Today is Thursday, July 17, the 198th day of 2003. There are 167 days left in the year. On this date
Today is Thursday, July 17, the 198th day of 2003. There are 167 days left in the year. On this date in 1945, President Truman, Soviet leader Josef Stalin and British Prime Minister Winston Churchill begin meeting at Potsdam in the final Allied summit of World War II.
In 1821, Spain cedes Florida to the United States. In 1898, during the Spanish-American War, Spanish troops in Santiago, Cuba, surrender to U.S. forces. In 1917, the British royal family adopts the name "Windsor." In 1935, the entertainment trade publication Variety runs its famous headline, "Sticks Nix Hick Pix" -- which might be translated as "Rural America rejects rural-themed movies." In 1944, 322 people are killed when a pair of ammunition ships explode in Port Chicago, Calif. In 1955, Disneyland debuts in Anaheim, Calif. In 1975, an Apollo spaceship docks with a Soyuz spacecraft in orbit in the first superpower link-up of its kind. In 1979, Nicaraguan President Anastasio Somoza resigns and flees into exile in Miami. In 1981, 114 people are killed when a pair of walkways above the lobby of the Kansas City Hyatt Regency Hotel collapse during a "tea dance." In 1996, TWA Flight 800, a Paris-bound Boeing 747, explodes and crashes off New York's Long Island shortly after departing John F. Kennedy International Airport, killing all 230 people aboard.

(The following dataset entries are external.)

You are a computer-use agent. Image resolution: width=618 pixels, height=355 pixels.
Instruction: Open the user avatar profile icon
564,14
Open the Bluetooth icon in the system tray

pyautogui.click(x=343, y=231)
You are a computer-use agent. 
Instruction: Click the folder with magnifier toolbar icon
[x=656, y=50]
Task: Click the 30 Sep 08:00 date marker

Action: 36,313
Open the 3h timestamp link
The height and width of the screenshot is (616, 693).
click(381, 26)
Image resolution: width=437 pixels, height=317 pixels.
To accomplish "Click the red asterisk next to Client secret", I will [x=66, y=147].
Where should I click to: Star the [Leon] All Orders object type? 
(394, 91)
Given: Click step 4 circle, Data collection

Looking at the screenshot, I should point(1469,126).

July 17, 1978: Thomas O. Williams, 36, chief photographer for the Sandusky Register and a former Youngstown area resident, is injured in downtown Sandusky when a manhole cover blasts off near his feet, knocking him to the ground as he was taking pictures.

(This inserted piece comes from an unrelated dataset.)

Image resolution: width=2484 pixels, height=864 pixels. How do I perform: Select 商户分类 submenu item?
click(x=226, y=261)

Youngstown Water Department meter readers get new blue uniforms and photo ID cards, which should make residents, especially senior citizens, more comfortable allowing meter readers in their homes.
Bob Hope has been booked as the Saturday night grandstand attraction at the Canfield Fair. He is the biggest name in entertainment ever to appear at the fair and will present performances at 6:30 and 9 p.m.

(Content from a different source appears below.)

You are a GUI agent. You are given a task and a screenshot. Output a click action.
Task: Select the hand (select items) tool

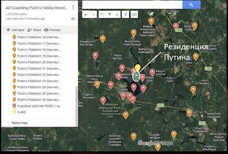[x=102, y=14]
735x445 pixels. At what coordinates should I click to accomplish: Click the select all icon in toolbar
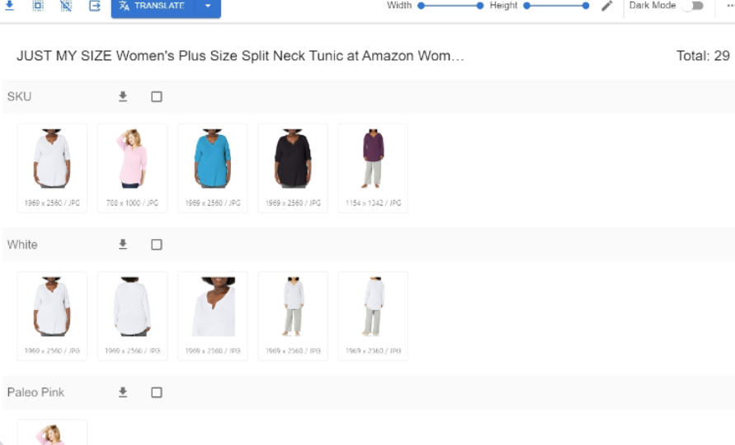tap(38, 6)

July 17, 1963: A 16-year-old New Castle youth who defied danger by climbing in and out of Idora Park's Jackrabbit rollercoaster is killed before horrified onlookers as he is hurled from the front car as it makes its final dips. Richard Dennis Nelson was pronounced dead at South Side Hospital.
A state liquor enforcement agent is bitten while assisting Youngstown police in the arrest of a 22-year-old woman after she solicited the agent for immoral purposes in Wood St. near Belmont Ave.
Portage and Trumbull counties ask Gov. James A. Rhodes to declare the counties drought disaster areas. Geauga and Ashtabula counties have already made similar requests.
July 17, 1953: Peter J. Fetchet, 32, of Youngstown, who recently purchased a federal gambling tax stamp, pleads innocent before Municipal Judge Forrest J. Cavalier to a charge of being a "known gambler." Fetchet has been awaiting trial on the charge for 11 months.
Sales tax revenue in Mahoning County increases $615,675 in the year ending June 30, state Treasurer Roger W. Tracy reports. The new high was $5.6 million.
The Girard Board of Health tables for further study a resolution demanding that property owners in the Flats, a ramshackle area beneath the Girard-McDonald viaduct, put their dwellings in a sanitary condition.
July 17, 1928: Two Trumbull County boys, one 21 and the other 19, one the son of Sheriff J.H. Smith and the other a son of a well-known Gustavus farmer, die while bathing. Ronald Smith, a student at Dana Musical Institute, died at Craig Beach, Lake Milton, and Francis Logan drowned in Pymatuning Creek.
Arthur Knox, 10, of 201 W. Earl Ave., Youngstown, is fatally wounded by imitating trick shooting he had seen his father perform. His body was found in front of a mirror in the home, a pistol in his hand.
Under a recommendation made by the street committee of the city planning commission, a minimum width of 40 feet and depth of 100 will be established for all city lots.